1. Identifying relevant cybersecurity and data security standards, such as NIST’s Post-Quantum Cryptography Standardisation process, and staying abreast of changes
2. Conducting an audit of business-critical assets that assesses where data is stored, who has access to it, what systems your assets communicate with, how they are encrypted and how long they need to be protected
3. Updating response plans and strategy roadmaps to incorporate quantum-related threats

While quantum computing can sound exotic and mysterious, it’s important to recognise the threat it presents to cybersecurity. Attacks which are impractical with today’s technology will suddenly become viable, so preparations must start now to protect your organisation against that risk.

Quantum Computing Is a Tool for CISOs as Well as Hackers

Quantum computing will bring plenty of good cyber news too. Quantum-based cybersecurity tools offer much stronger security guarantees than today’s non-quantum equivalents.  As an example, Quantinuum’s Quantum Origin platform uses the unique behaviour of a quantum computer to create stronger encryption keys that are underpinned by the laws of physics. By embracing this technology today, companies can prevent attackers from taking advantage of weak encryption keys to access encrypted data and systems.  

Another quantum technology, Quantum Key Distribution (QKD), allows two parties to securely exchange encryption keys without the possibility of an attacker eavesdropping on the connection. Any attempt to measure the communication by a third-party will disrupt the quantum system, stopping the exchange. QKD’s range is currently limited, although scientists are working to improve its reach.

Finally, machine learning may be revolutionised as quantum computing begins to allow far higher data volumes to be processed. Detection and response tools should become faster and more sophisticated as a result.

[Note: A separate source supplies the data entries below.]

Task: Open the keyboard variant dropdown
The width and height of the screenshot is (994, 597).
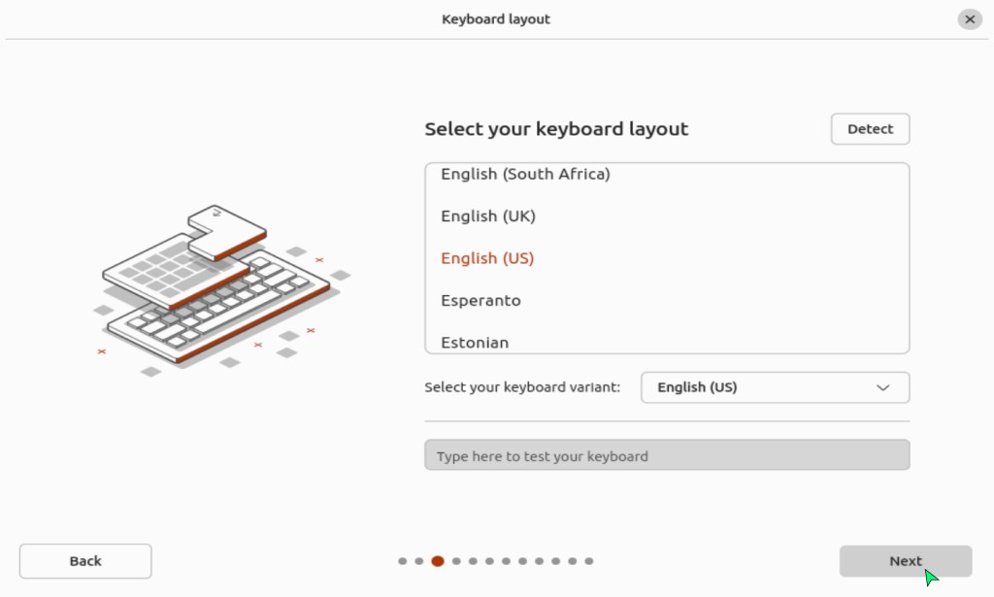Action: pos(775,387)
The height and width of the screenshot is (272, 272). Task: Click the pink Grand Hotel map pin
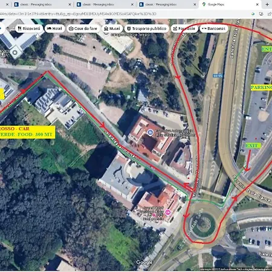[167, 212]
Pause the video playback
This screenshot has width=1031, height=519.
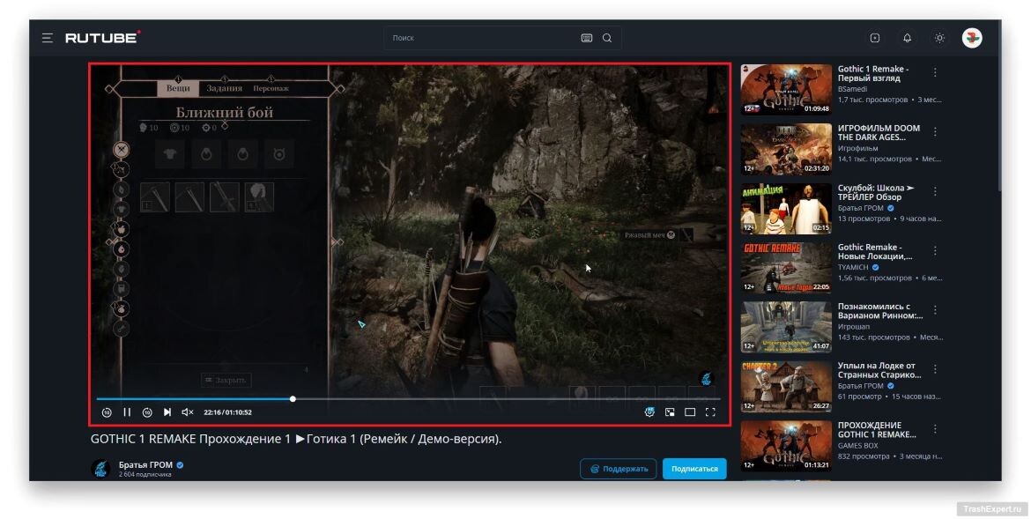coord(127,412)
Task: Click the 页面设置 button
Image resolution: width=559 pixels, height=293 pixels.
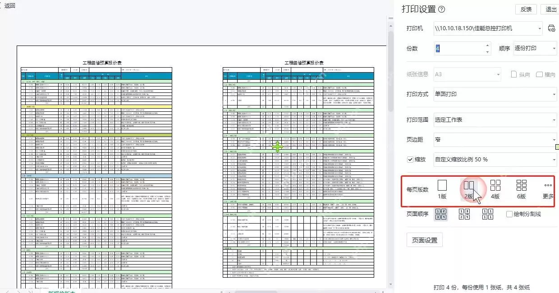Action: tap(425, 240)
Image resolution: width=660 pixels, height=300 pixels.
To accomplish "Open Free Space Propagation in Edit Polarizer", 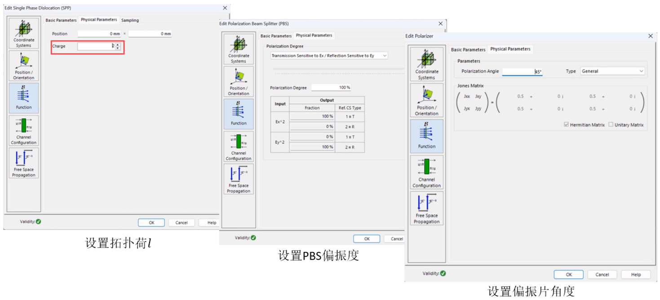I will pyautogui.click(x=426, y=208).
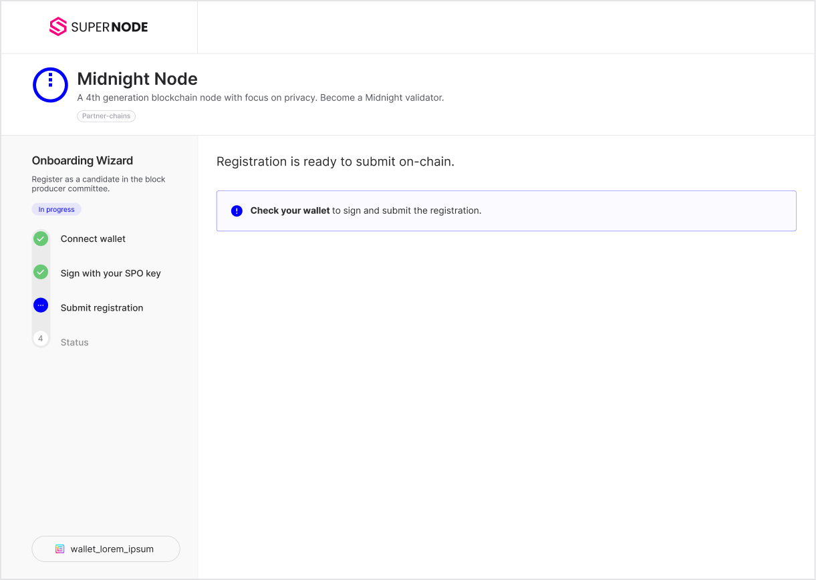Click the SUPERNODE wordmark text
Screen dimensions: 816x580
[x=109, y=27]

Organisations Must Ready Themselves for the Quantum Age

Quantum computing is in its early days. We don’t yet know the extent of the transformation it will bring, or how quickly quantum computers will spread throughout the business world – or the criminal world, for that matter. 

But while quantum computing is certain to have a profound impact on existing cryptography, it is already delivering innovation in cybersecurity that will help mitigate increasingly sophisticated threats.  

The CISOs that prioritise preparation now, by assessing their risks and the technologies that will help them build resilience, will be best placed to mitigate these advancing risks.